**Requirements:**
Give the lines from the one containing "How do I perform: Click" through the end of the material as a JSON list of strings, one string per line, with blank lines omitted. Leave the pictures out of the answer.

══ Material supplied

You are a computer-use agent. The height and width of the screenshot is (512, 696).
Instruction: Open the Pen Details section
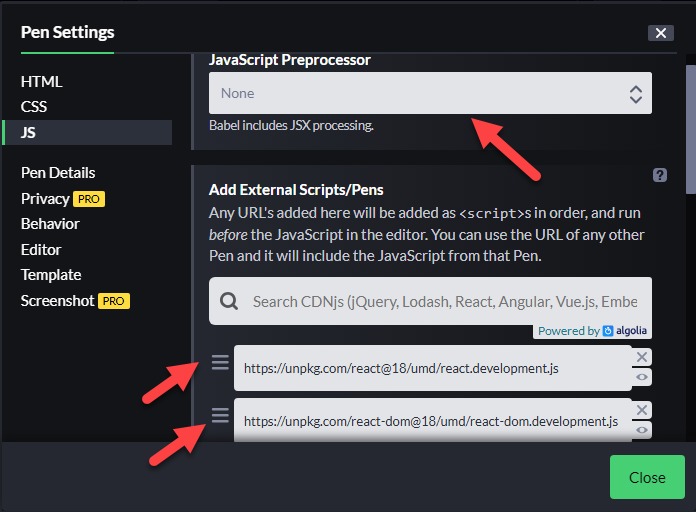(58, 173)
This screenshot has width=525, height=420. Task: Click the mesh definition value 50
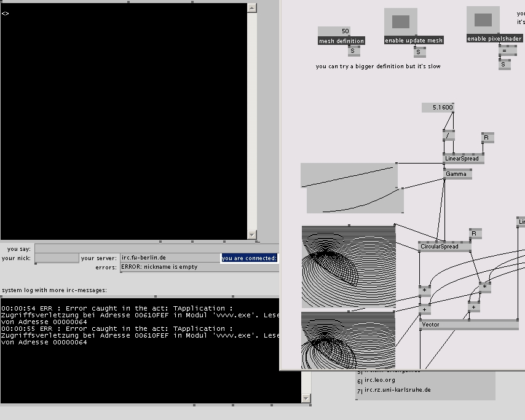tap(334, 31)
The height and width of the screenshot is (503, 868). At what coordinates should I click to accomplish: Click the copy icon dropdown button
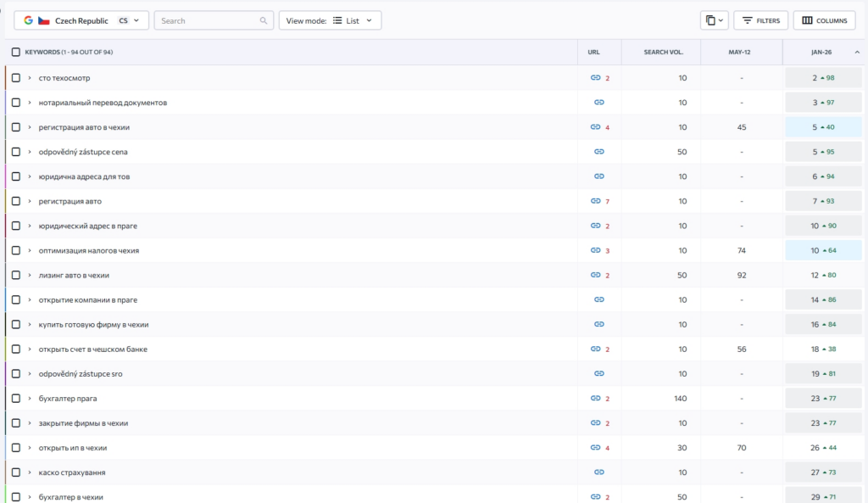point(714,20)
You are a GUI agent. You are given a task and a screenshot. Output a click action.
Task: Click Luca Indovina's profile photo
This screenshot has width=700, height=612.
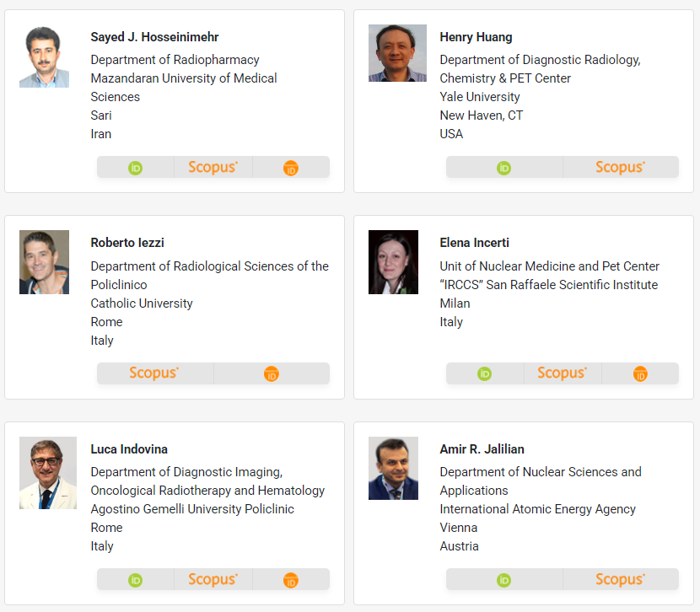(x=48, y=473)
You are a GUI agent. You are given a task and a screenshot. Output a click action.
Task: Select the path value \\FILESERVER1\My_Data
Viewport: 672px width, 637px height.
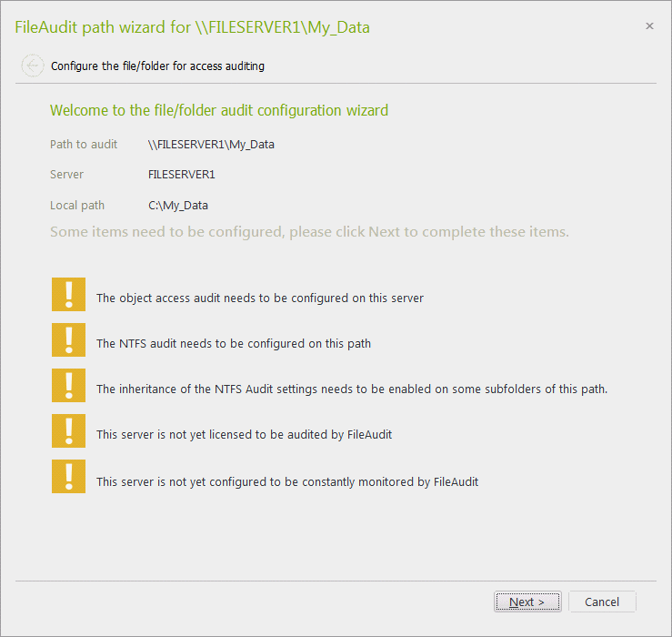[211, 144]
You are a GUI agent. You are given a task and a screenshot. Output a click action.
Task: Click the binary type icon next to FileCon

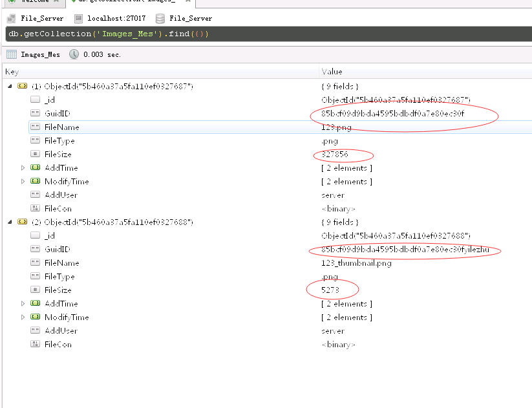[36, 208]
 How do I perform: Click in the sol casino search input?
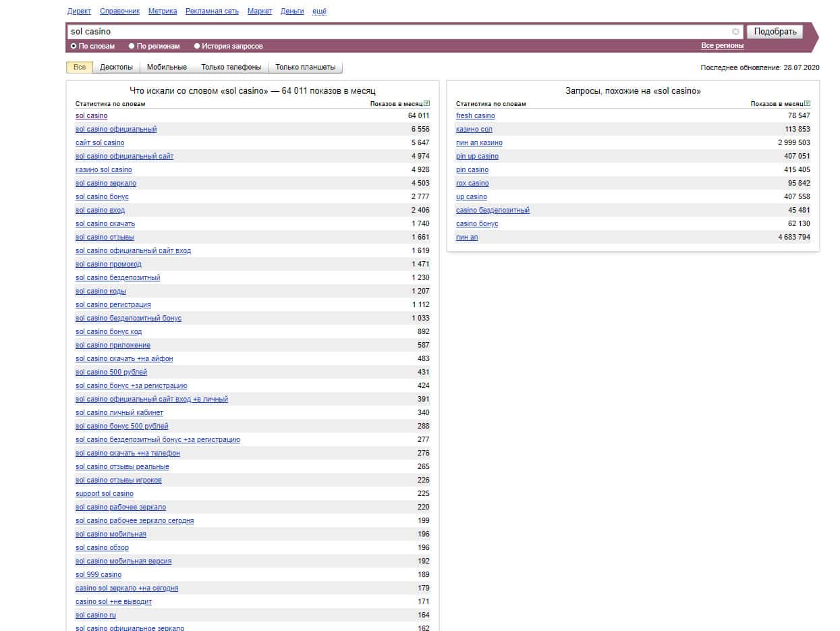(398, 32)
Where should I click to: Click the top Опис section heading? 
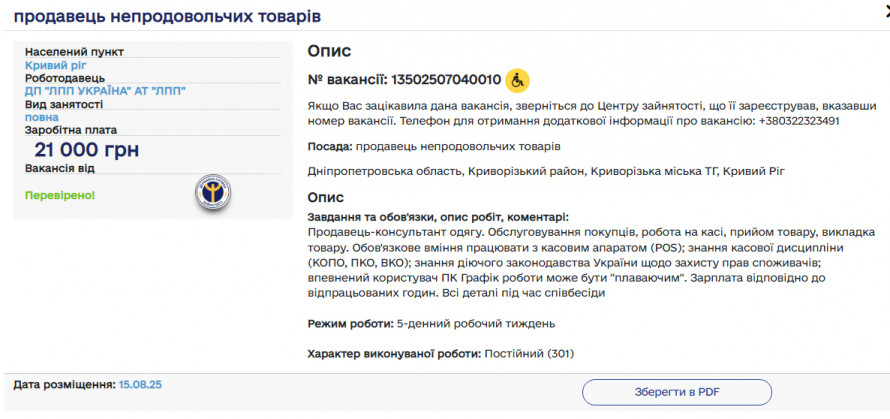(329, 51)
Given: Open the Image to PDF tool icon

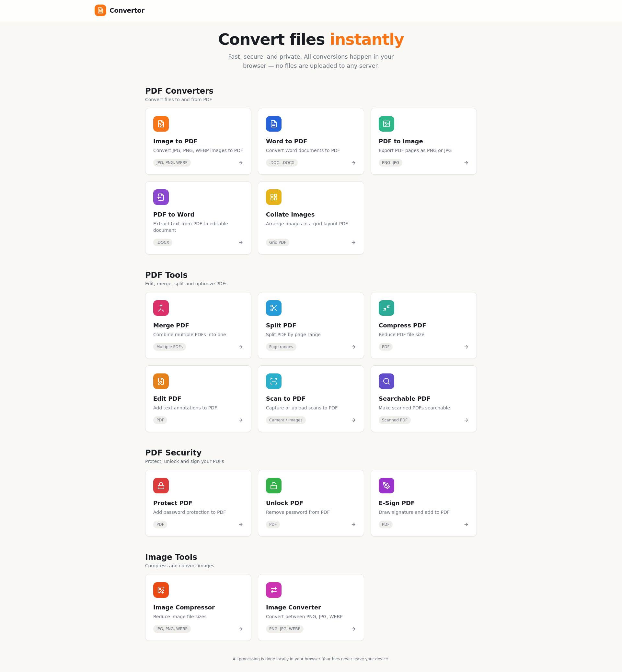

════

**Written answer:**
[
  " How do I perform: Click in the sol casino search input?",
  "(398, 32)",
  "Where should I click to: Click the top Опис section heading? ",
  "(329, 51)",
  "Given: Open the Image to PDF tool icon"
]